→ ZIEL DER ÜBUNG
Beantworte mit dem Textauszug diese Fragen:
1. Wie hoch ist die sitzende Statue von Buddha Maitreya?
2. Wie viele Pfosten tragen das Satteldach des Glockenturms?
3. Aus welcher Zeit stammt die Glocke?

→ TEXTAUSZUG
◇ ◇ ◇
Im Inneren befinden sich mehrere künstlerisch hochwertige buddhistische Statuen auf einer relativ kleinen, mit einem Baldachin überdachten Plattform, darunter als Hauptkultbild (Honzon) die sitzende Statue von Buddha Maitreya (Maitreya Tathagata, Miroku Nyorai) aus vergoldetem Holz mit großer Aureole (Miroku-nyorai-zazou, 284 cm hoch, wichtiges Kulturgut) aus der Kamakura-Zeit, die hölzerne Statue von Jikokuten (Nationalschatz, Nara-Zeit, 8. Jh.) in zwar etwas unbeholfen wirkender Pose, doch mit beispiellos feiner und detaillierter Kleidung, und die hölzerne Statue von Zochoten (Nationalschatz, Nara-zeitlich), die in ihrer massigen und etwas klobigen Ausstrahlung die Ästhetik der Tang-Zeit widerspiegelt. Sämtliche Gegenstände und Waffen, die die beiden Figuren einst in ihren Händen hielten, sind verlorengegangen. Das beiderseits seitlich vor dem Honzon aufgestellte kleinere Figurenpaar (Sanskrit: Dhrtarastra und Virudhaka) wird auch als Ni-tenno bezeichnet, ni = zwei, als Teilmenge der vier Shi-tenno (Mokuzo nitenno ryuzo, Mokuzou nitennou ryuuzou). Die Figuren sind 131,0 cm (Jikokuten) und 130,2 cm (Zochoten) hoch. Bis zum Bau des Museums waren hier noch viel mehr Statuen aufgestellt.


Rundgang und Beschreibung: Shoro und Koro
Der kleine Platz im Zwischenraum zwischen Kondo und Kodo wird an den Schmalseiten von zwei weiteren wichtigen Gebäuden begrenzt. Im Westensteht der Glockenturm (Shoro), eingebettet in eine kleine Grüninsel. Die Holzkonstruktion besteht aus 6 Pfosten, die das Satteldach tragen. Die Glocke selbst ist Heian-zeitlich.
◇ ◇ ◇
→ EINTRÄGE IM DATENSATZ
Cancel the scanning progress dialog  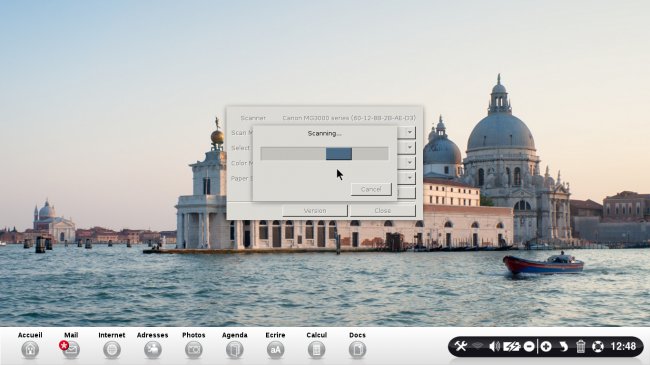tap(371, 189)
◇ ◇ ◇
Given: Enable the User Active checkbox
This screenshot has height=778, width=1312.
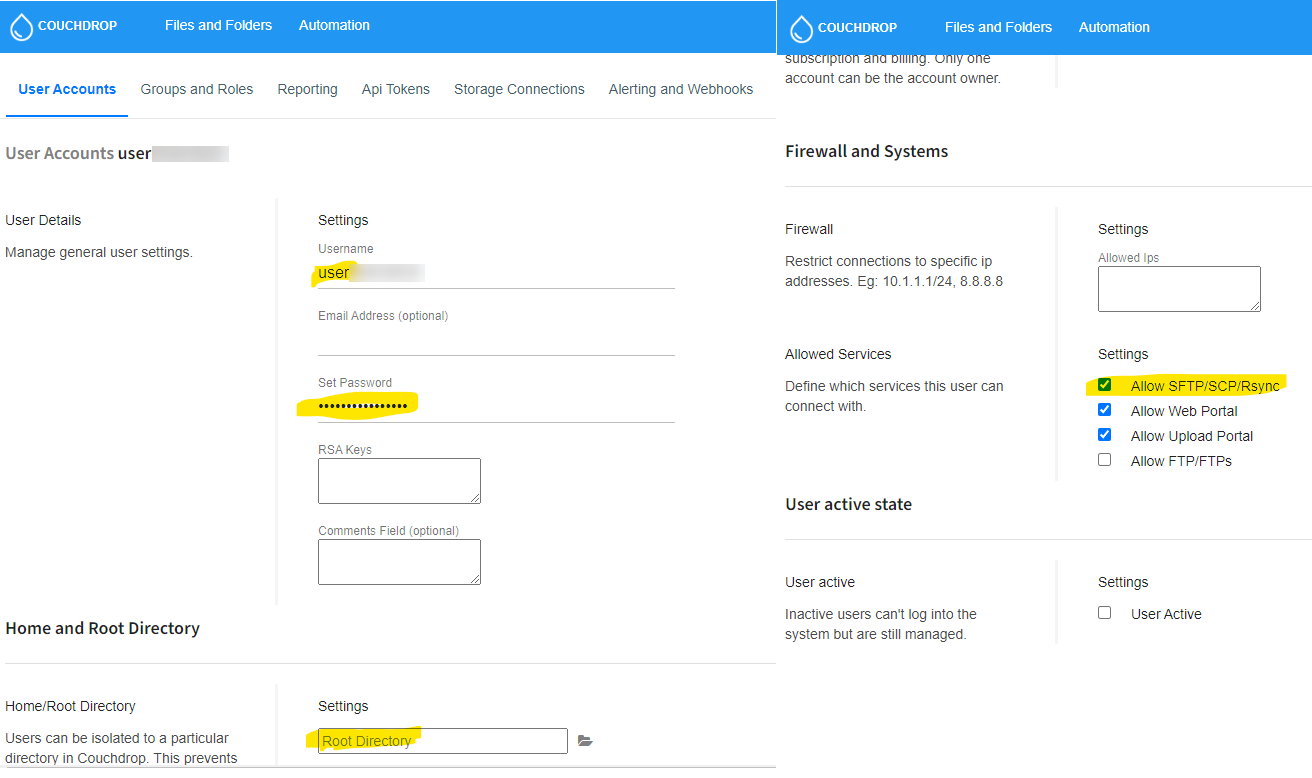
◇ ◇ ◇
→ ERGEBNIS DER AUFGABE
1. 284 cm
2. 6 Pfosten
3. Aus der Heian-Zeit